REQUIREMENT:
State how many lines of the entries below contain the string "Task". Reply with the number alone.

[Rows of pointing data]
━━━━━━
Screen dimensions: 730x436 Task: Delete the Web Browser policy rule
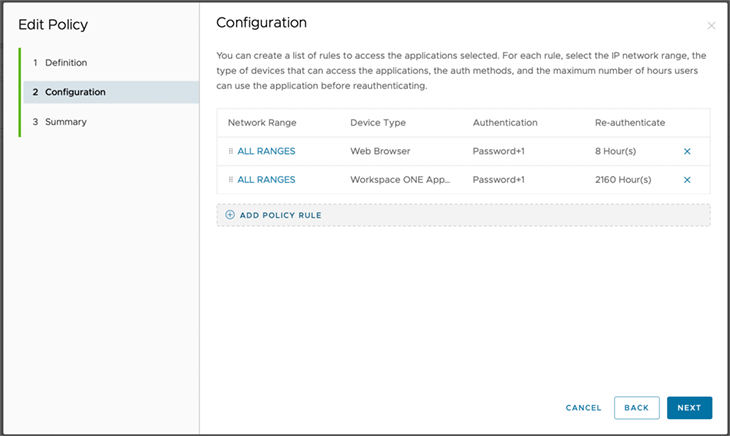[x=687, y=151]
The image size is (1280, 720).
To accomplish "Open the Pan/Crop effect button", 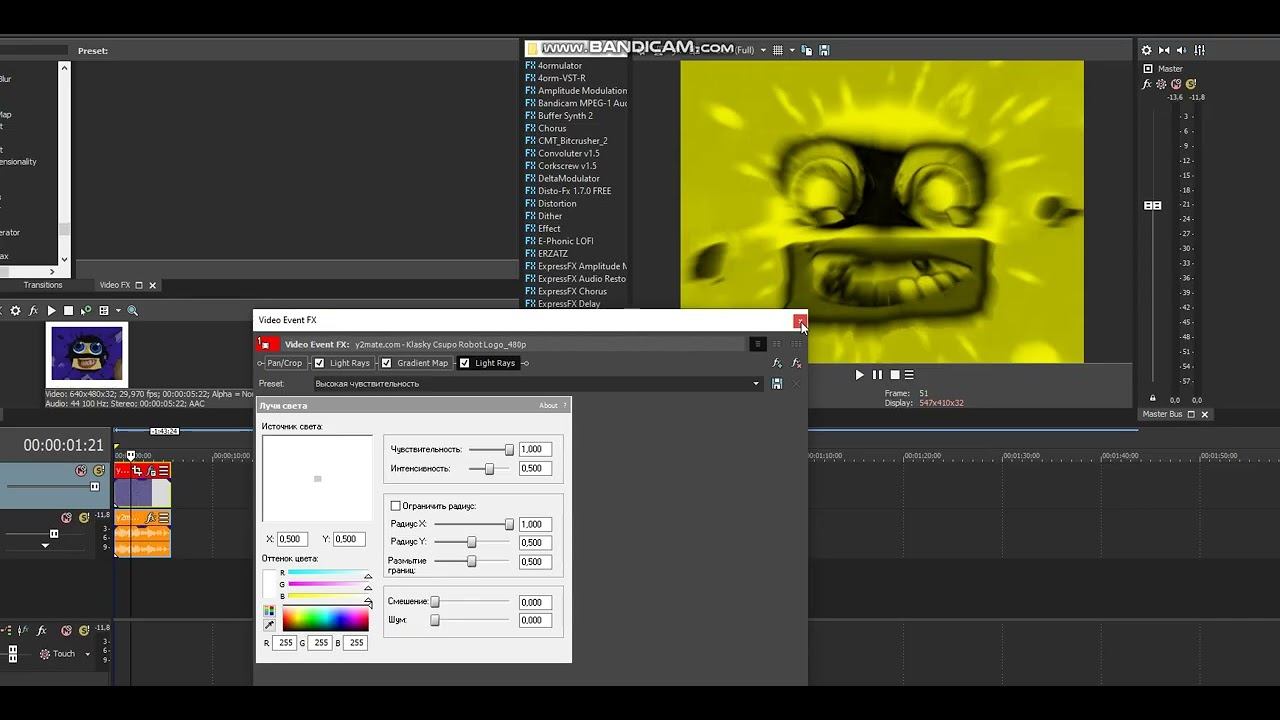I will pyautogui.click(x=284, y=363).
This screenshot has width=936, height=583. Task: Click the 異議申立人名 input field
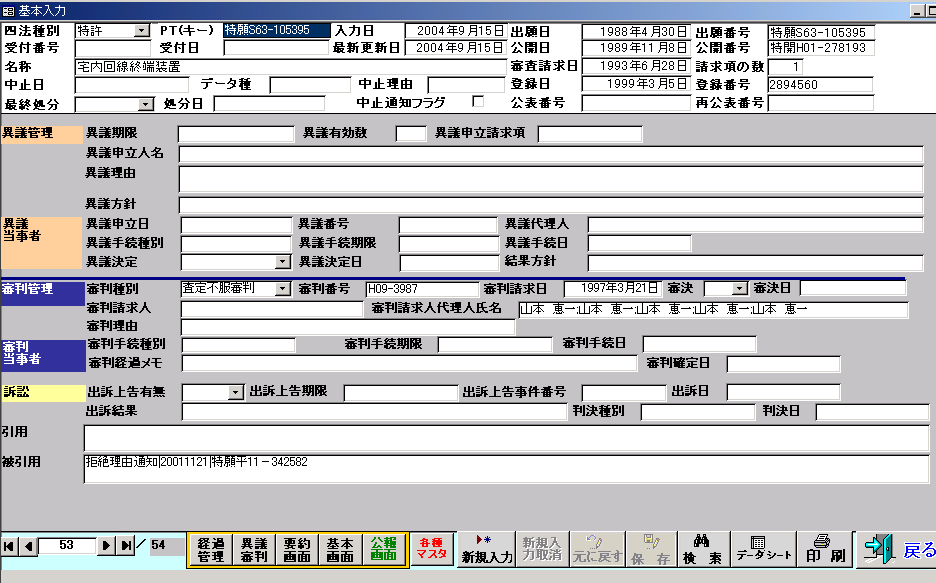pos(550,154)
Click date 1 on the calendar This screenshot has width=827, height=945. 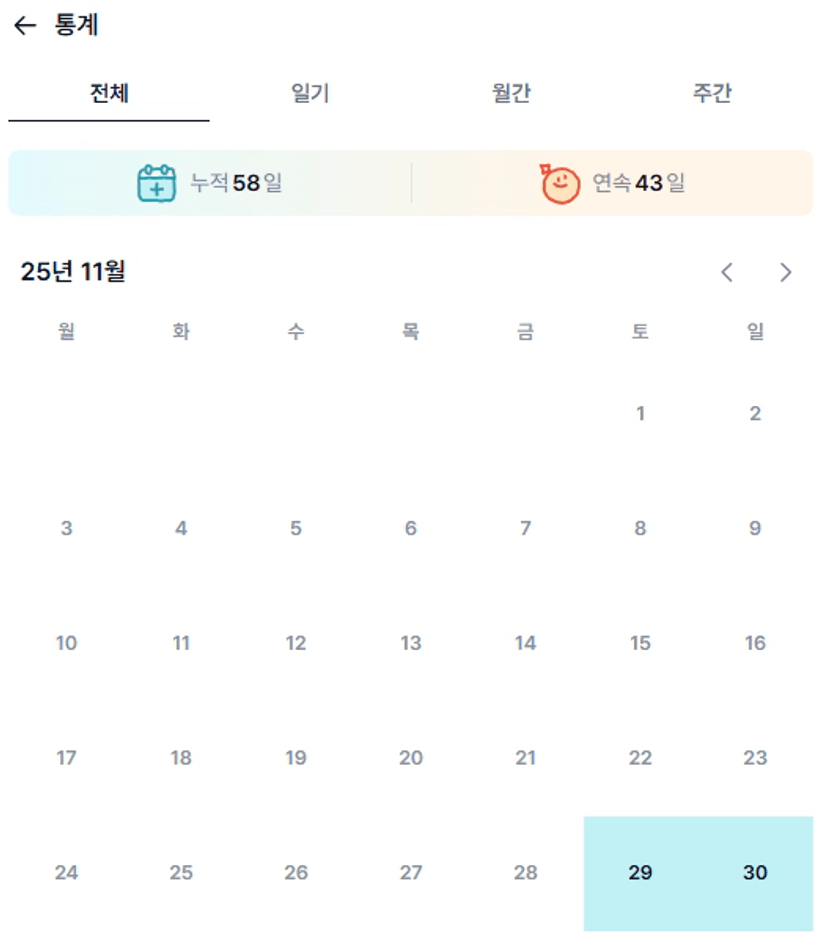[x=640, y=414]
━━━━━━
RESULT:
2